Texte fourni:
"""
L’écriture aurait probablement un rôle à jouer sur cette question de l’inégalité si elle est tributaire d’éducation et de facteurs externes. En augmentant la présence des femmes dans les écrits, il est possible de démanteler progressivement le monopole masculin. Viennot ajoute « du reste s’il est évident que ces transformations ne seront pas suffisante pour instaurer l’égalité, on voit mal qu’elles puissent être considérée comme susceptible de la faire reculer » (p31)

De même, afin d’envisager une femme à un poste clé, l’existence du nom de métier pourrait aider. Cela permet d’éviter le « madame le maire » ou « Homme féministe » qui non seulement rallonge le discours mais font penser que l’association est contre nature.



Oui, la langue à un impact sur les perceptions

Dans la 5e partie, où il était question de déterminisme linguistique, j’avais relevé les doutes de certain·es. Pour autant[3], en fonction de la langue parlée, les tâche cognitive ainsi que de mémorisation peuvent être modifiée. Par exemple les russophone sont capable d’identifier plus rapidement des différences de note bleu probablement car dans leur langue il existe un champ lexical plus important.[4] Ce raisonnement semble également s’appliquer au genre où de multiples études ont pu montrer que la langue parlée ainsi que le genre de celle-ci avait des impact sur la vitesse de traitement et les représentation.[5][6][7]

 
La sémiologie pas si complexe

Arguments courants, les problèmes sémiologiques de l’écriture inclusive. L’ajout d’un point médian ou autres procédés pourraient créer des distorsions et des troubles de la linéarité lors de la lecture. Pourtant, il fut un temps où le point virgule, les points de suspension ou d’exclamation posaient problème et tout cela a été digéré en quelques décennies[8]. En outre, le point médian semble être là pour justement rendre les choses plus simples. Sur le marché du travail par exemple, les parenthèses sont utilisées dans les contrats. Pourquoi donc ne pas rester sur les parenthèses. Car en français, elles sont là pour marquer ce qui est optionnel ou secondaire. N’est ce pas moins simple et plus lourd ce point médian ? Le point médian serait difficile à taper selon certains détracteurs. C’est certes plus compliqué que d’appuyer simplement sur une touche. Toutefois écrire la phrase suivante [9] « Étonné, il jubile : « Ça marche ! » » vous demandera pas moins de 6 manipulations si vous souhaitez respecter les espaces insécables, les accents aux majuscules et les chevrons. Le point médian lui, vous l’aurez avec Alt+250 sous Windows, et Shift+Alt+F sous Mac. Pas si compliqué vous pouvez me croire. Ou en tout cas pas plus compliqué que le reste.
"""
Consigne 1:
Les affirmations suivantes concordent-elles avec le texte sur l’écriture inclusive ? (a) On obtient le point médian avec Alt+250 sous Windows. (b) Les russophones distinguent plus lentement les différences de bleu. (c) En français, les parenthèses servent à marquer ce qui est essentiel. Réponds par oui ou non et cite les mots décisifs du texte.

Données fournies:
"""
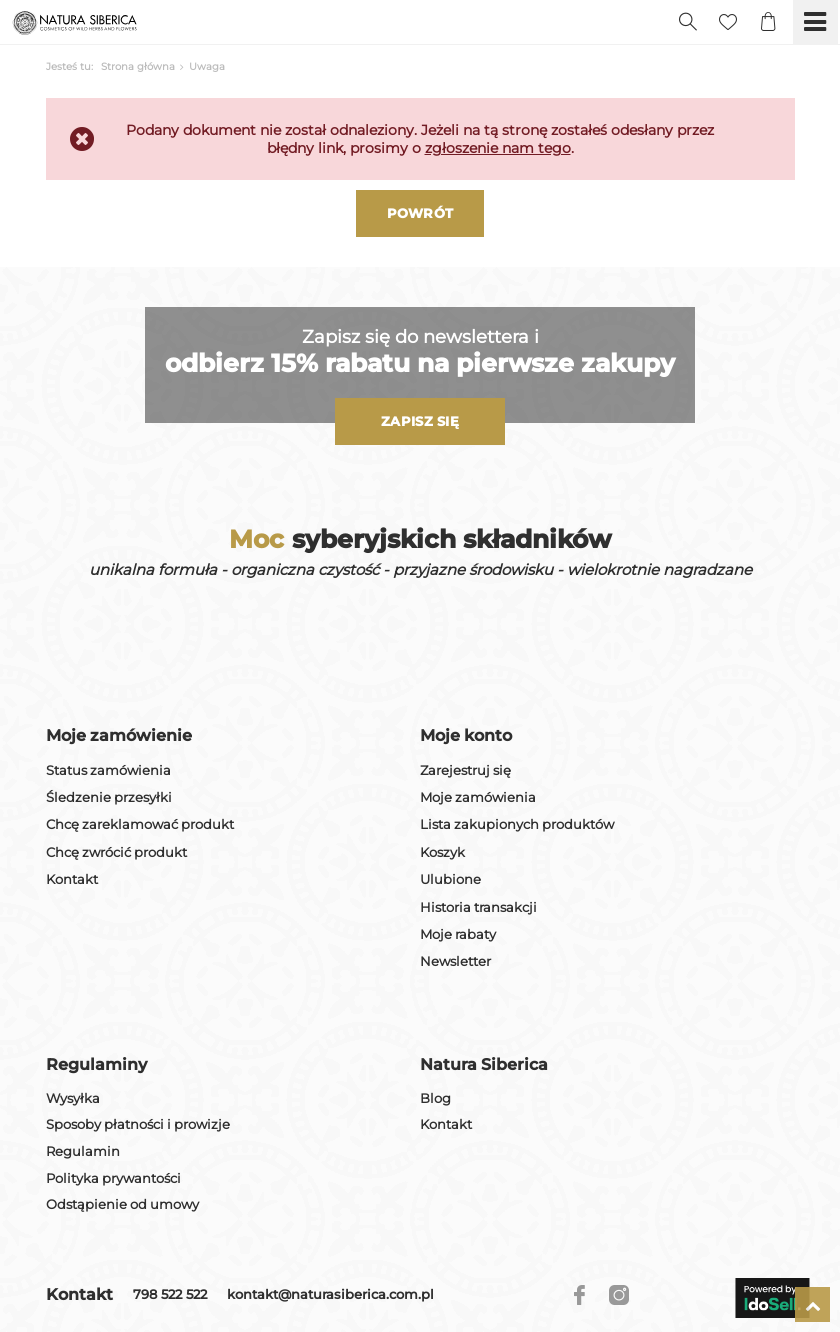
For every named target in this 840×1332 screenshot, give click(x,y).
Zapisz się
"""
"""
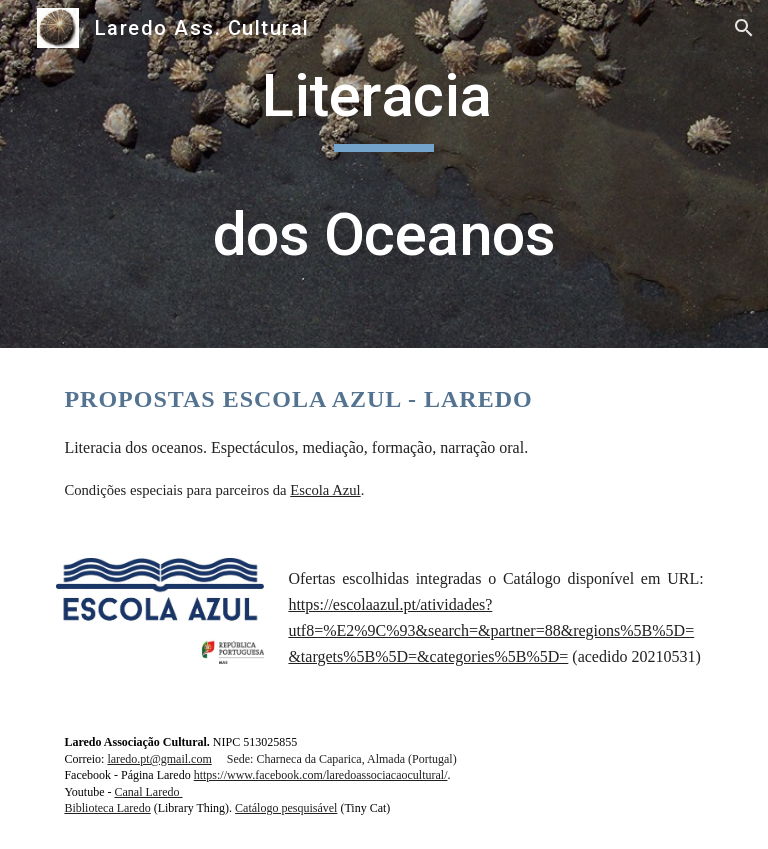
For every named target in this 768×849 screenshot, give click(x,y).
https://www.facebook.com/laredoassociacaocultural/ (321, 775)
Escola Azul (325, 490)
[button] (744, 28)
"""
Consigne 2:
Repère dans les enregistrements chaque ligne qui contient la chaîne "target", puis recopie-la.

Résultat attendu 1:
(a) Oui : « Le point médian lui, vous l’aurez avec Alt+250 sous Windows ».
(b) Non : « les russophone sont capable d’identifier plus rapidement des différences de note bleu ».
(c) Non : « elles sont là pour marquer ce qui est optionnel ou secondaire ».

Résultat attendu 2:
For every named target in this 840×1332 screenshot, give click(x,y).
For every named target in this 768×849 screenshot, give click(x,y).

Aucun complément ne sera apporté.